Calandro, his opera in three acts to a libretto by Stefano Benedetto Pallavicino, was both the first opera buffa written in Germany and also the first Italian opera performed in Russia. It was given under his, and his father's direction, with thirteen actors and nine singers including Ludovica Seyfried, Margherita Ermini and Rosalia Fantasia, in 1731 in Moscow.

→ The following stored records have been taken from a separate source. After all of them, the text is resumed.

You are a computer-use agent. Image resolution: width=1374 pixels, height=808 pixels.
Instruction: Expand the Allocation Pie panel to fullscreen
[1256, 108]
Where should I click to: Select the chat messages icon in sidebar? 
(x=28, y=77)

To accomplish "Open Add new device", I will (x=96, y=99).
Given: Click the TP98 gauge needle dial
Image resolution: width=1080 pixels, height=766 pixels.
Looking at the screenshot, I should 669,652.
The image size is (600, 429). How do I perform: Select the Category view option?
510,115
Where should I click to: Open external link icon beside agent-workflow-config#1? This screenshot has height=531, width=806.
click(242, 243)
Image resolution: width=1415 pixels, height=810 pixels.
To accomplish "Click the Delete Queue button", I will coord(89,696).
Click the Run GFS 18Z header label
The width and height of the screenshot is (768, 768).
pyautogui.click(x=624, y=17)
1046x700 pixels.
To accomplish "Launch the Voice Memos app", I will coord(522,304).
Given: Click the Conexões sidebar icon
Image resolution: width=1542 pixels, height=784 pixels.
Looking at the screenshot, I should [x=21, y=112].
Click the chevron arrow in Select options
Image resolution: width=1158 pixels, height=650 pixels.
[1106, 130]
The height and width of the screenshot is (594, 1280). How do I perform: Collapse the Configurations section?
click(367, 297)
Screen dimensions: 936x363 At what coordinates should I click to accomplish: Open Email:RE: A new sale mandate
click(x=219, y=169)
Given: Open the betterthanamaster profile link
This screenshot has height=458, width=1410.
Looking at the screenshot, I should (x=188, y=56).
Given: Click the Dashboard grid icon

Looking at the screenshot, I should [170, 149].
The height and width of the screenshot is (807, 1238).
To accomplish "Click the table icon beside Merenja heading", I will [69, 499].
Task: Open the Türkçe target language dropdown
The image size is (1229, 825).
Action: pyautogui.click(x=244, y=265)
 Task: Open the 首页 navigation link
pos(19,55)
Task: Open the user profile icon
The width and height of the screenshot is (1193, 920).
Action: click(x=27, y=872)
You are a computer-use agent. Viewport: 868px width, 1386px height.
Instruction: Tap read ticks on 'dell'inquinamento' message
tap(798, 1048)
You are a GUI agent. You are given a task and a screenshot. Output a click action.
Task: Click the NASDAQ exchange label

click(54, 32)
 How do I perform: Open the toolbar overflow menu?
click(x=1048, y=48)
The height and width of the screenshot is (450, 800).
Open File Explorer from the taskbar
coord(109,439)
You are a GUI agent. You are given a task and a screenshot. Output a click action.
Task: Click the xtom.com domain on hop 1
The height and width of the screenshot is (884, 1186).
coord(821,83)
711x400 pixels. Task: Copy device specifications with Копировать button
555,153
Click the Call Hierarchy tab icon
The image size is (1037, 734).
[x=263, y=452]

In 1916 the German musicologist Curt Rudolf Mengelberg published the first study on Ristori and his music: Curt Rudolf Mengelberg, Giovanni Alberto Ristori: ein Beitrag zur Geschichte italienischer Kunstherrschaft in Deutschland im 18. Jahrhundert (Leipzig: Breitkopf & Härtel, 1916). Although short on biographical details it is a landmark publication because Mengelberg had access to many Dresden music sources now missing. This applies especially to Ristori’s sacred music; prior to 1945 Ristori’s sacred music was held both in score and parts by the Dresden State Library (today, Dresden State and University Library (SLUB)). Copies of Ristori's sacred music have been found in Czech and Polish music libraries. The Icelandic independent musicologist Jóhannes Ágústsson’s article "Giovanni Alberto Ristori at the Court of Naples 1738-1740" (Studi pergolesiani – Pergolesi studies 8, eds C. Bacciagaluppi, H.-G. Ottenberg and L. Zoppelli, Bern, Peter Lang, 2012, pp. 53–100), introduced many new biographical details about the Italian composer including previously unknown information about Ristori’s role as the royal music teacher of the Saxon princess Maria Amalia (1724-1760), later Queen of the Two Sicilies and Queen of Spain.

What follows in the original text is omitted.